Since then, if an SCA said I've checked you in with the conductor, I've chased down the conductor to make sure. Happily, based on my big trip last November, that practice appears to have ceased. On five separate trains, the Builder, the Lake Shore (twice, went both ways), the SW Chief, and the Starlight, the conductor came through to scan all sleeper tickets.


----------



## WWW (Oct 6, 2022)

On another same different token - boarding the train one-stop before ?
OK you may have a sleeper but won't be able to use it till at the original boarding point -
so you take a coach seat or SRO.
Reason for this is the same as boarding at the more convenient closer location -

Any event the Conductor would be ultimate judge - perhaps pray he/she is generous


----------



## zephyr17 (Oct 7, 2022)

WWW said:


> Any event the Conductor would be ultimate judge - perhaps pray he/she is generous


These days, it really depends on whether the system cancelled the unscanned ticket or not.
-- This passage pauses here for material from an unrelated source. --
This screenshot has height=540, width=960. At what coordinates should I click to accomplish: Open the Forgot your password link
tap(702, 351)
If it hasn't, the passenger has valid transportation and the ticket scan will show that.

If it has, they do not have a ticket. Conductor has little choice at that point. Either purchase new transportation, from the conductor, 800-USA-RAIL, Amtrak.com, or remove passenger at the next stop.
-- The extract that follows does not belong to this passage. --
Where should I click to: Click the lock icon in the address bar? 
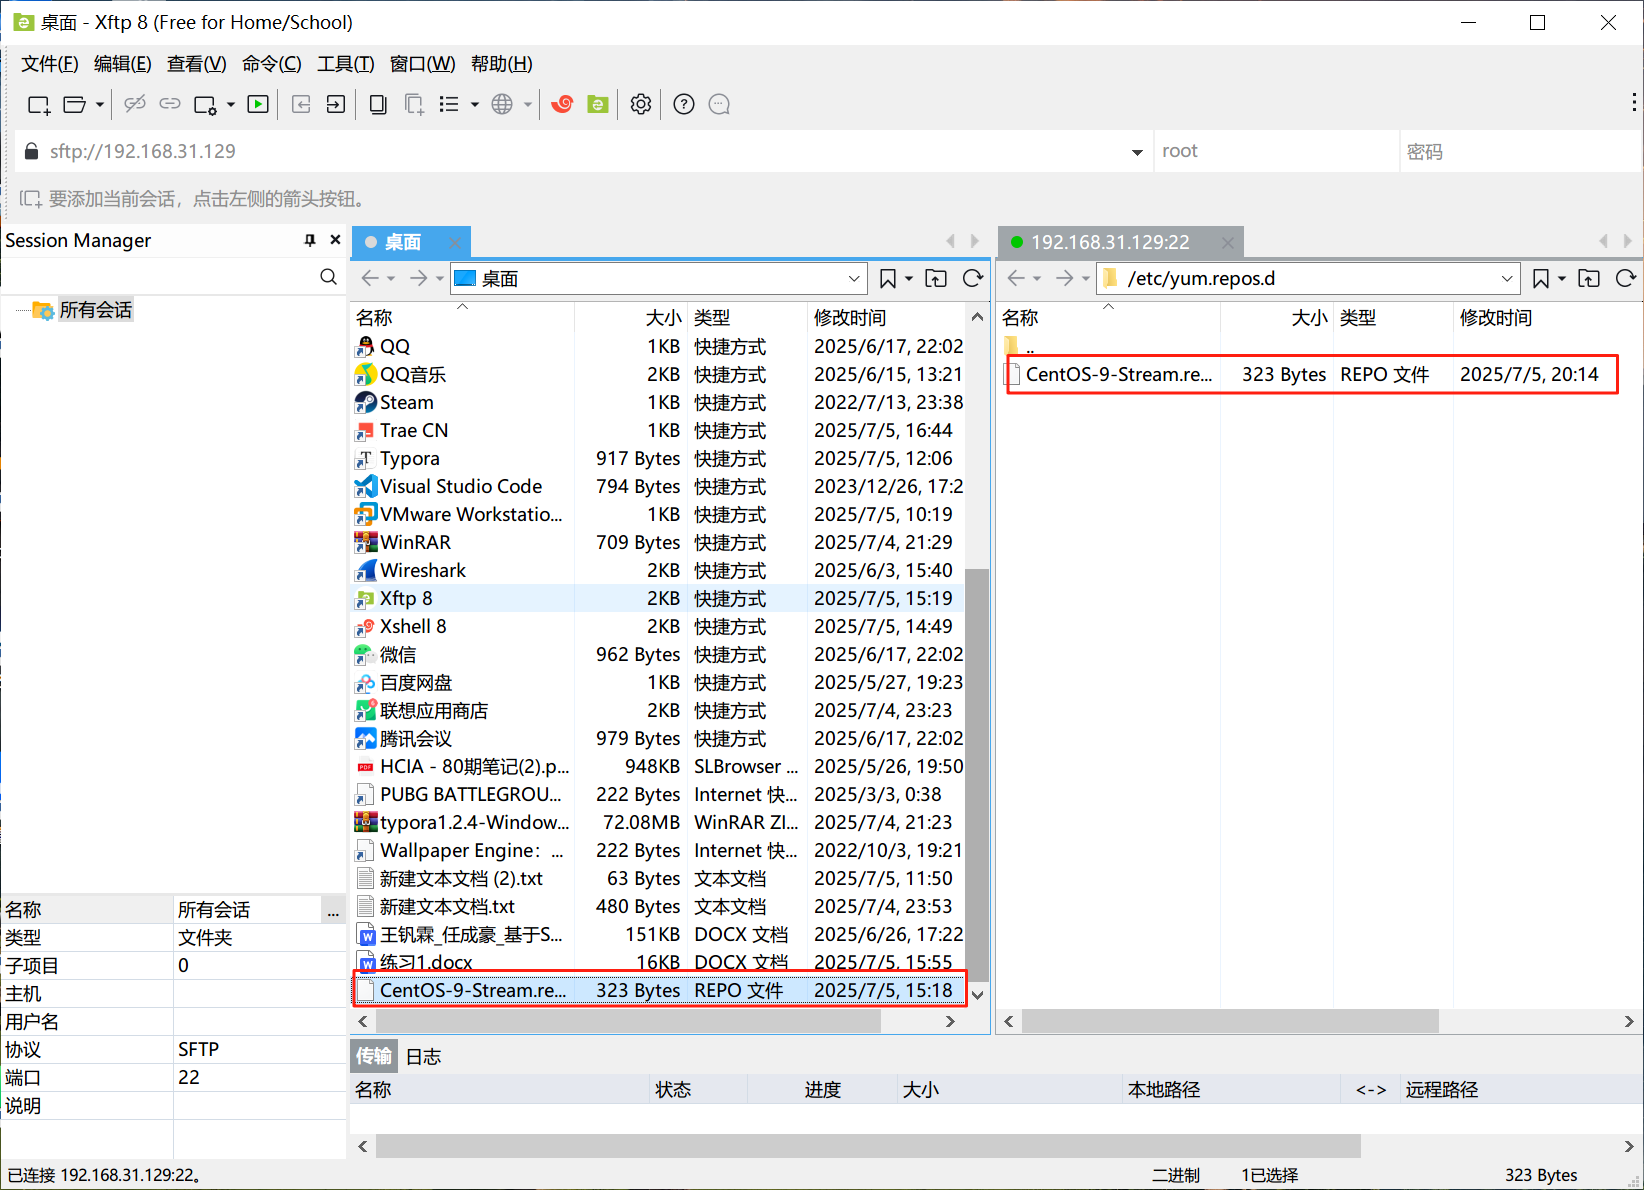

The key point is when the system cancels the ticket. Think it is 90-120 minutes on LDs. It is less on the NE Regionals, but still think it is 60 minutes or two stops.


----------



## joelkfla (Oct 7, 2022)

On an LD, if you call Amtrak day of trip to change your boarding & return station, but it's in the same fare zone as the original, do you have to pay the difference to the currently available bucket fare? And what if the room type you're in is sold out?


----------



## zephyr17 (Oct 7, 2022)

joelkfla said:


> On an LD, if you call Amtrak day of trip to change your boarding & return station, but it's in the same fare zone as the original, do you have to pay the difference to the currently available bucket fare? And what if the room type you're in is sold out?


Generally if you change endpoints, you'll generally get charged current bucket. If your room type is sold out, the agent will have to do some gymnastics to keep it. A really good agent might be able to hold the price for you.


----------